Fashion is a form of innovation: it creates demand, in a similar way to technological change, but with one major difference – it is based on belief, rather than hard facts: it’s a sort of soft social religion. Fashion has lower barriers to entry and short lifecycles so it is a major engine of demand in consumer markets. Pop music is all about fashion and it makes a great business for that very reason. Railways aren’t quite so fashionable and the barriers to entry are much higher so it is, to my mind at least, something of a work of genius to be able to leverage a fundamentally fashion-based brand into such unfashionable territory.
Beats Electronics, founded in 2006 by Jimmy Iovine and Dr. Dre, the hip-hop star, has built a great brand around its studio-quality headphones and related products. They are über fashionable and I covet a pair, albeit I’m probably somewhat out of its target demographic. Although it originally outsourced manufacturing it brought this in-house in 2012 and now, on the back of purchasing online music services business MOG, also in 2012, it has announced that it has raised some funding from a whole gaggle of notables to start its own music subscription service; a bit like Spotify, that, as it happens, I am listening to as I write this. All this is some way away from its business entry point, selling high quality and cool headphones, so I wonder how well all this is likely to work out? Is this a diversification too far, for them?

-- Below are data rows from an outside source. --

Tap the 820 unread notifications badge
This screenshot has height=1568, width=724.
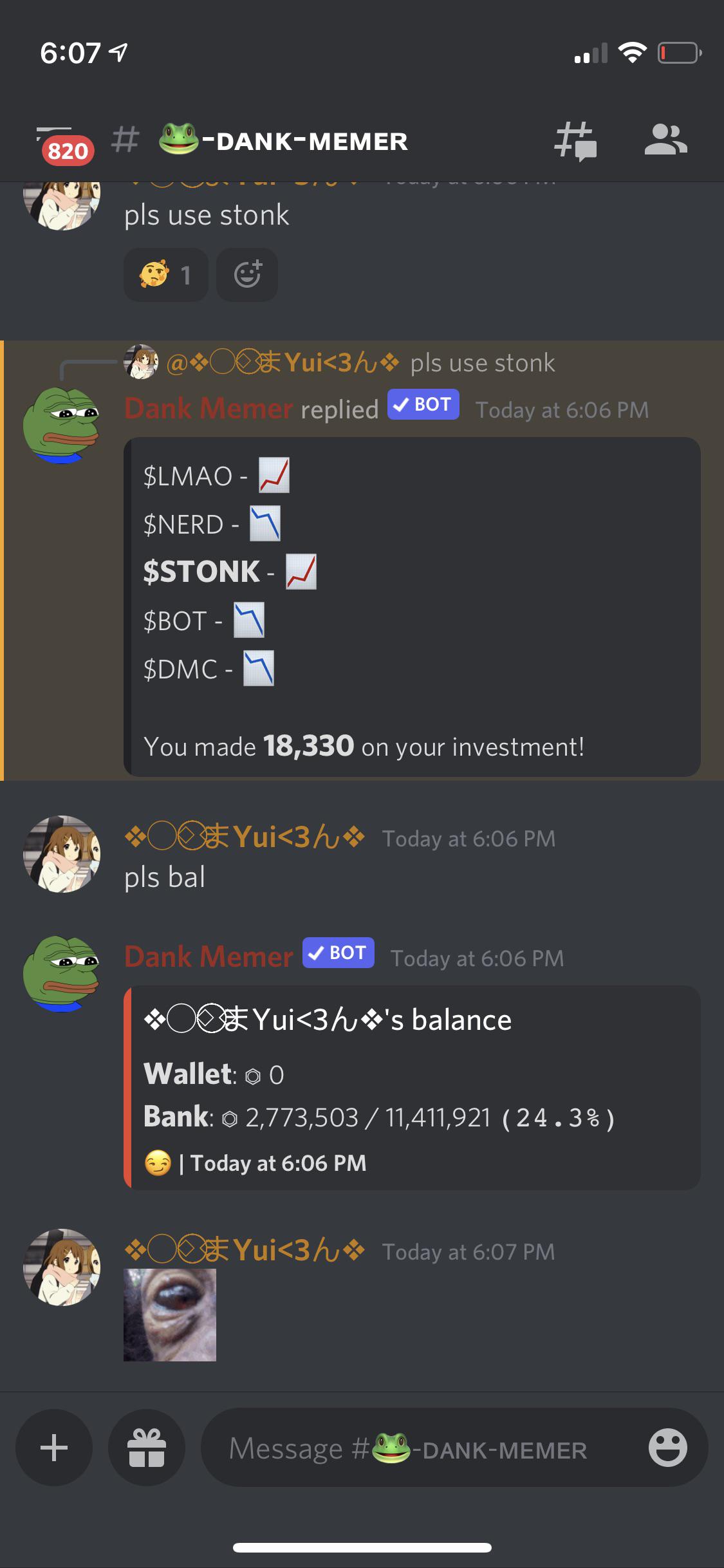[68, 151]
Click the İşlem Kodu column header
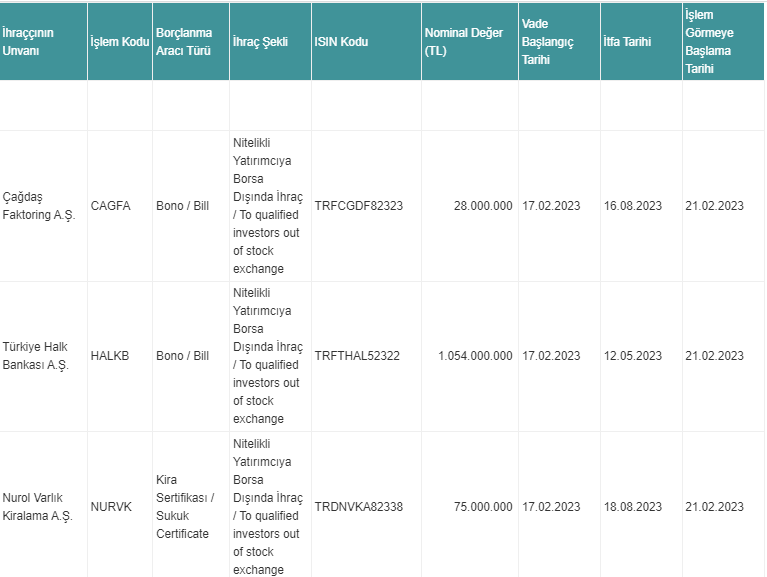Screen dimensions: 767x577 point(120,42)
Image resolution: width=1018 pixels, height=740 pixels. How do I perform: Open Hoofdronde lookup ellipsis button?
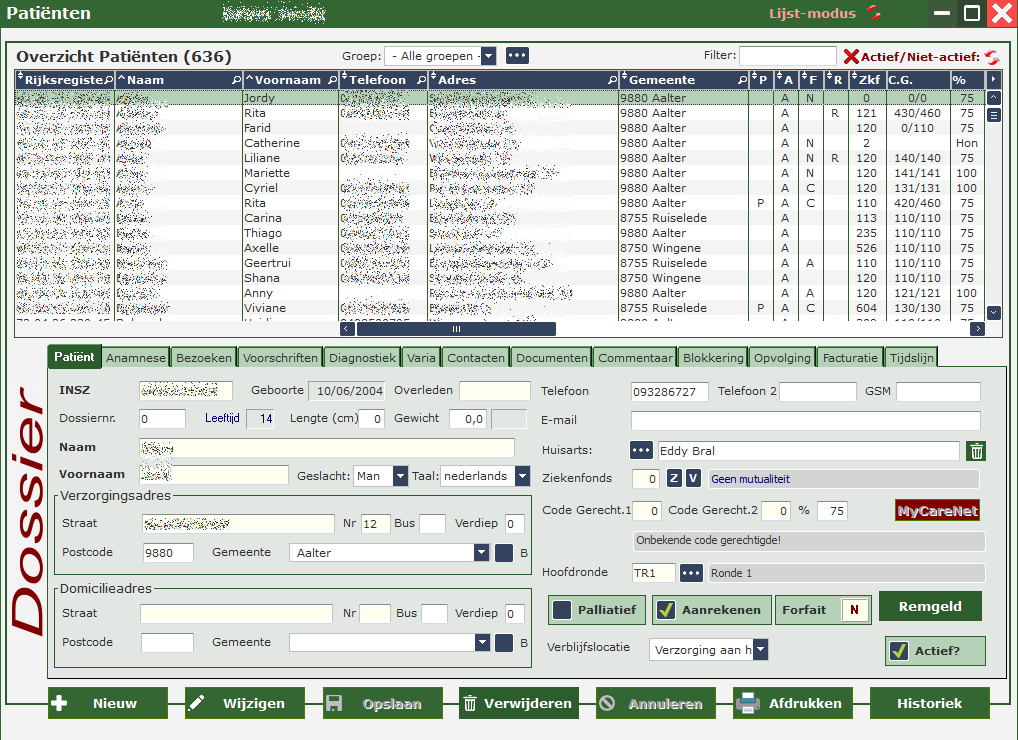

Unlike a traditional bookstore demand is likely to grow strongly in the next few years for these services and clearly “Dr. Dre” knows the industry pretty well, so the idea is at least understandable in this case, but will Dr. Dre ever run a railway, as Richard does? Is this ambition to diversify into different although related business territory likely to work? Has this relatively new brand got legs? Well, it’s hard to see being “cool” as that transferable benefit outside of the fashionable music market, but its quality angle may hint at a wider scope but I doubt it. So, my simple answer is no, Dr. Dre is probably never going to run a railway, but he has at least half a chance of diversifying the brand into music services, as he has managed to attract $60M to fund this adventure into vertical integration, but there are many challenges and unknowns to be overcome. Speaking as someone who once raised $80M to start a rather fashionable business, with equal or greater challenges to overcome (which was then closed two years later when speculator fashion changed) whether this turns out to be a good investment is another story altogether.